How to look Italian
There are some things that Italians do, almost automatically, without even noticing.
I have decided to list the most common ones. When you come to Italy, try to behave in the same way to look like us!
1. gesture. The Italian language has a complicated structure and so it requires long sentences for expressing concepts that, for example in English, are translated in a quicker way.
So very often, better said almost always, hands help us to simplify and give the idea. So it’s not making big gestures with arms and hands but it is to use hands to explain, as if we had to communicate with a deaf person or somebody who does not speak our language.
2. Start sentences with “Allora”.
Actually the word “allora” means “then”. It is a part of the language that implies a consequence. So it should be used at the end of the sentence. For example: If you do not want to gain weight allora (then) do not eat candies. Instead, in everyday life “allora” is used to start sentences. It gives those two little seconds of time you need to organize ideas before speaking. So Allora does not really have a meaning, but we say it all the time.

Entries drawn from a collection:
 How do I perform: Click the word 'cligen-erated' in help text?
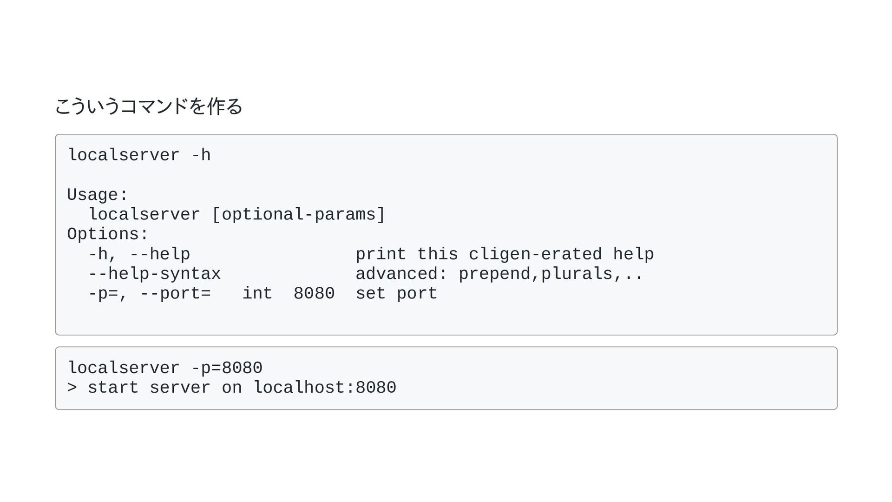point(535,254)
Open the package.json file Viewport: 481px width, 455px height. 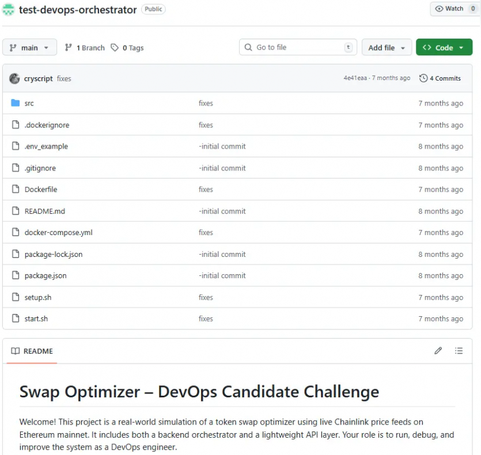click(x=46, y=276)
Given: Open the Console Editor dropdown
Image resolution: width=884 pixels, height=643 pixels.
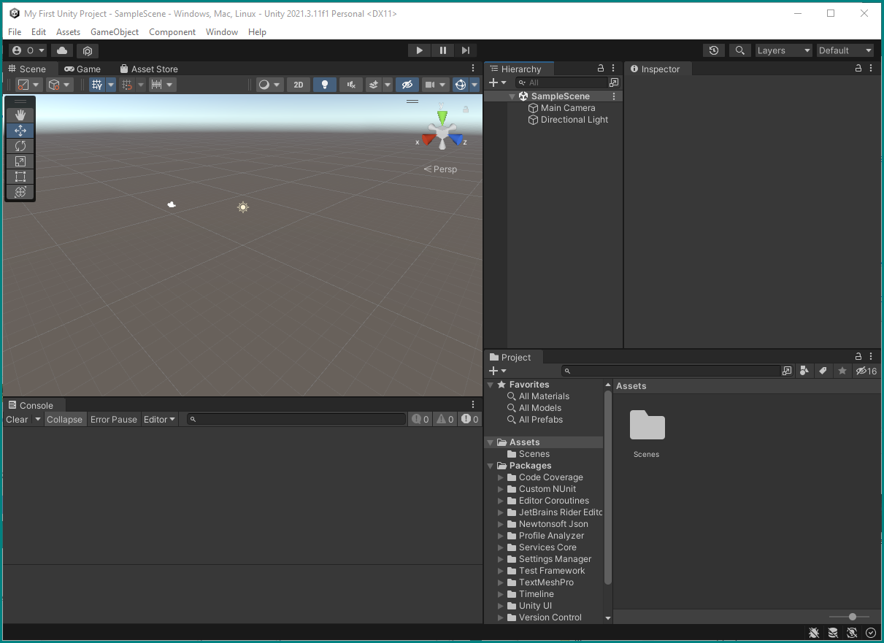Looking at the screenshot, I should 159,420.
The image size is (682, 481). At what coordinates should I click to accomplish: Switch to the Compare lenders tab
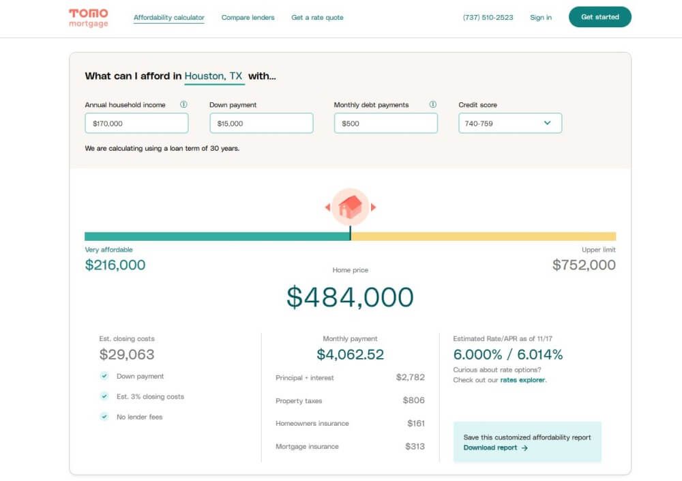(x=248, y=18)
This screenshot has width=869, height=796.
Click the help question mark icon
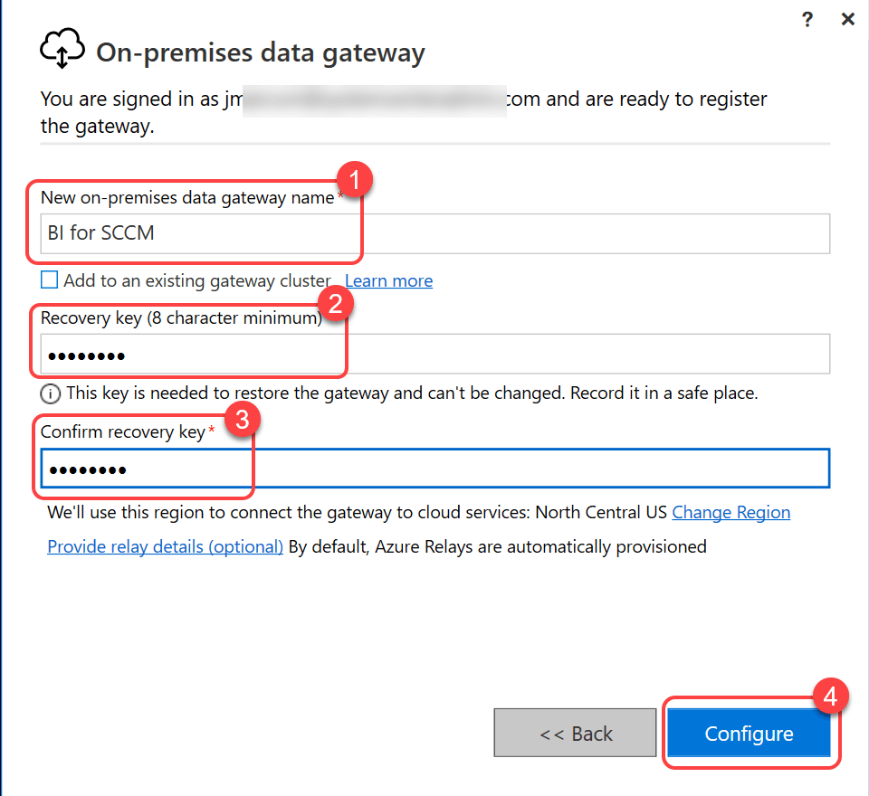point(807,20)
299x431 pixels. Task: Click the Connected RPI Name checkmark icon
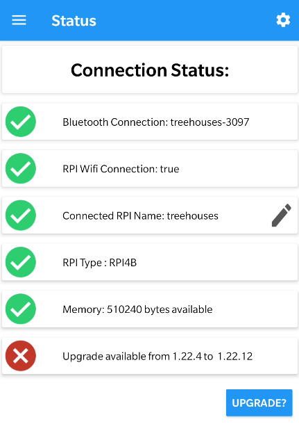(21, 216)
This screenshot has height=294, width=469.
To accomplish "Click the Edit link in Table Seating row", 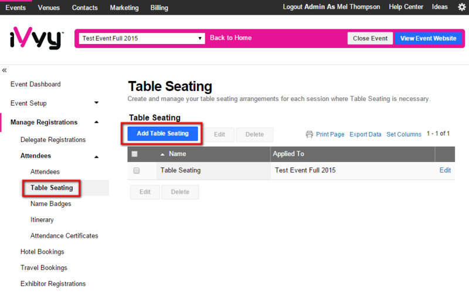I will click(x=445, y=170).
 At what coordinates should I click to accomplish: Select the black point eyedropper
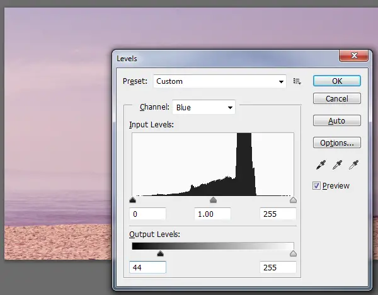coord(321,165)
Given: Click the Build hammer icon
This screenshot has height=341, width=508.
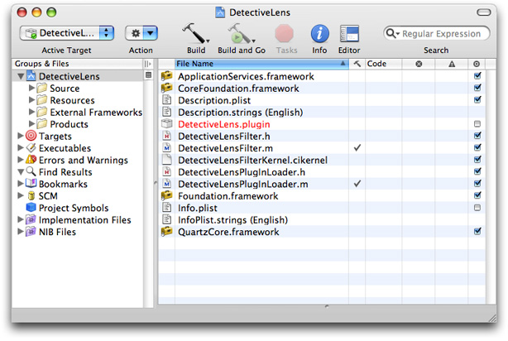Looking at the screenshot, I should click(x=194, y=33).
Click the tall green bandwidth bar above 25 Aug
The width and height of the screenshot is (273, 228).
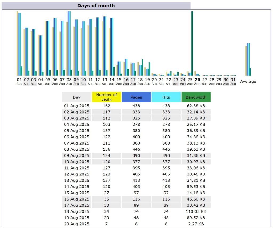[x=192, y=43]
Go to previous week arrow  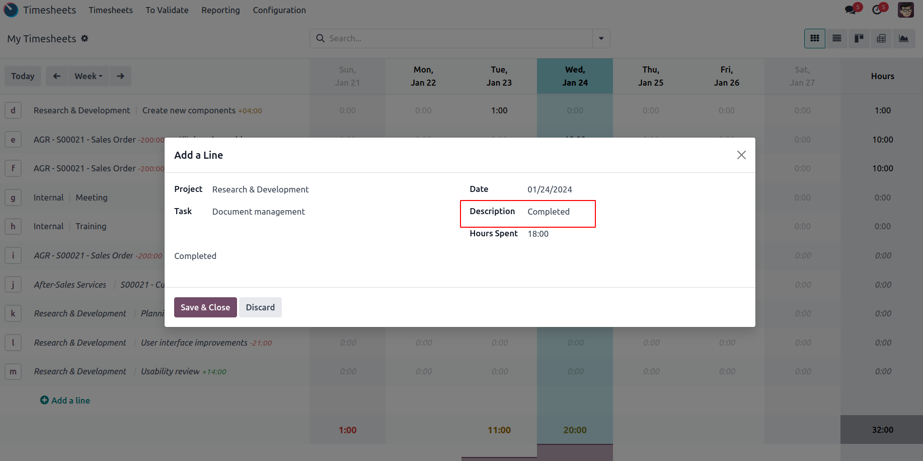(57, 76)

» Exercise set:
a: In the passage on looking Italian, copy the text from "How to look" up to and including "look like us!", substituting "typical" for "common".
b: According to the passage on looking Italian, what does starting a sentence with "allora" give the speaker?

» Worked solutions:
a:
How to look Italian
There are some things that Italians do, almost automatically, without even noticing.
I have decided to list the most typical ones. When you come to Italy, try to behave in the same way to look like us!

b: It gives the speaker two little seconds to organize ideas before speaking.